Still, there's corruption, then there's bad government.  Federal prosecutors' sentencing memo for Forlani reused a classic quote from convicted former councilwoman Sabra Pierce Scott, who pleaded guilty to taking bribes to help Forlani with the VA expansion project in University Circle.

At a 2006 council committee meeting, Zack Reed questioned whether the VA project was using enough minority workers. Pierce Scott responded with this gem:

How dare you use your own approach to question a project in my ward without having a discussion with me first. You are out of line. And you will not continue to come to this table and get in other people’s ward business.
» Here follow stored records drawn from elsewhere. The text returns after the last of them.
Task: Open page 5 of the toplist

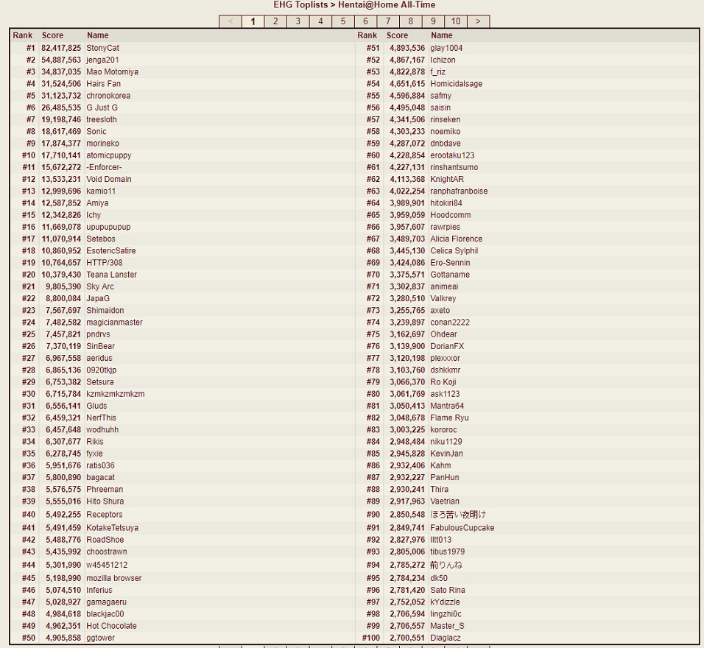Action: 342,21
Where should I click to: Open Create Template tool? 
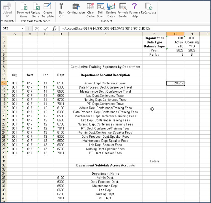(x=48, y=7)
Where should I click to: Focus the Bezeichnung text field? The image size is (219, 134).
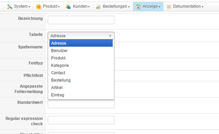81,20
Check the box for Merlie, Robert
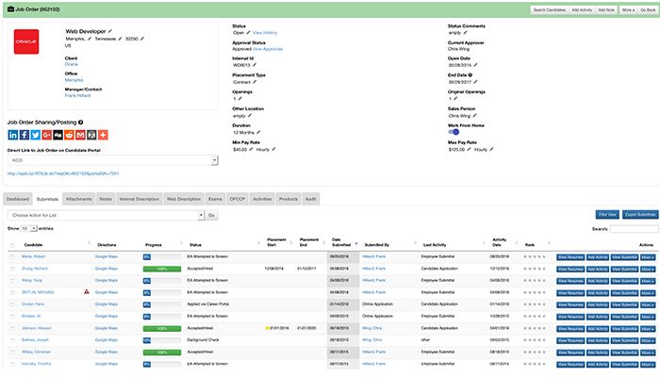 click(x=12, y=256)
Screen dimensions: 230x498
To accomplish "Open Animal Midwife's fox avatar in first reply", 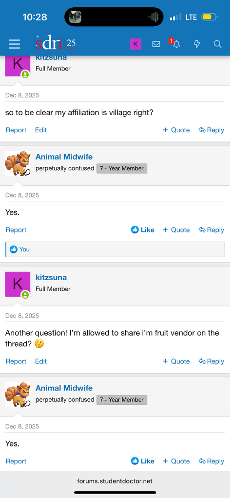I will (x=18, y=163).
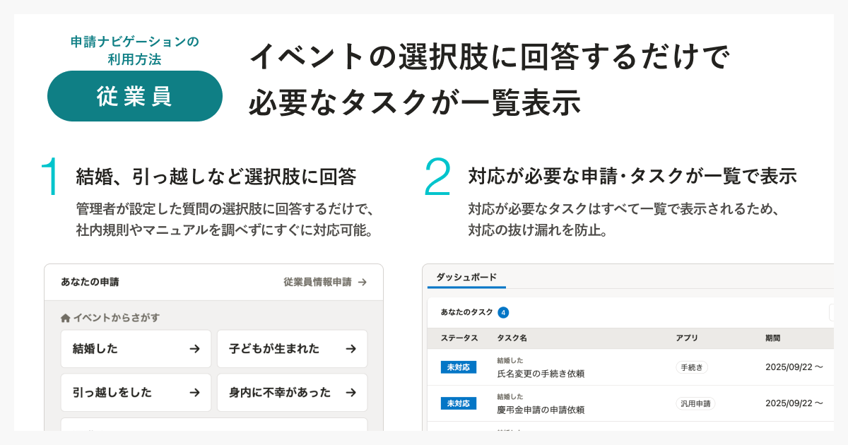The image size is (848, 445).
Task: Open the 氏名変更の手続き依頼 task
Action: pos(541,373)
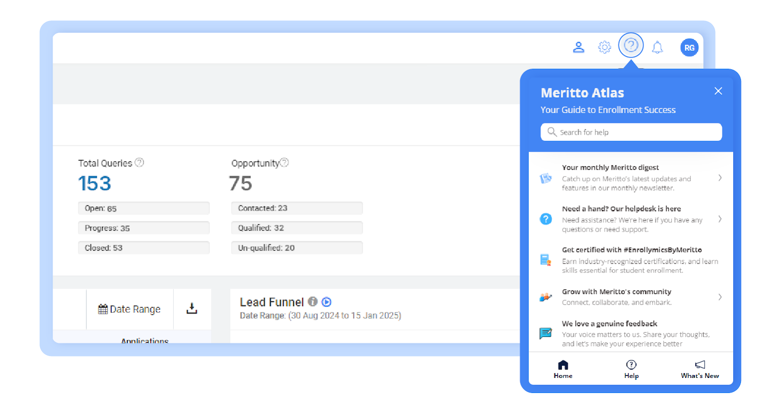
Task: Open the notifications bell
Action: click(x=658, y=47)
I do not appreciate it and if you’ve got a problem with this project you should have said something to me. You have no right to sit here and question them. You don’t understand what it takes to get this done. And you’re wrong. I don’t appreciate it. And you’re not going to sit here and build a reputation off of me. I don’t mess with your projects and don’t you mess with mine.

The feds quoted Pierce Scott's attack because it was bought and paid for by Forlani's protection money.  But Pierce Scott was actually explaining the regular rules of business at Cleveland City Council. Her tongue-lashing of Reed was part of a hallowed council tradition.

The late Fannie Lewis once did the same to Cimperman, calling him a "judas goat" for questioning a building project in Hough. Daring to ask a policy question about a project in someone else's ward is an outrage in city council's arcane, undemocratic world.

Those old, unwritten rules are the real reason to hope for a change in leadership at city council.  When is someone going to open those creaky, cobwebbed windows and let some sunlight in?

3 comments:

Richey said...

great stuff erick

Angie said...

Cleared of what? Corruption. Cleared how? Some receipts from his home repairs would be a good start. He hasn't even answered to these charges publicly. Are these guys answerable to the public at all? Something has broken down severely in NEO. Thank God for the FBI because if were up to the citizens and the local institutions to address this problem, Jimmy Dimora would still be the most powerful man in this region.

Marc Lefkowitz said...

Using his position as Council President for fixing a contract for Dimora has to cross some ethical if not criminal line. Something is structurally missing in Cleveland City Council when information like that comes to light on a member and it doesn't trigger an ethics investigation. If Sweeney crossed the line ethically for this reason, he should be censured and possibly lose his position as Council President.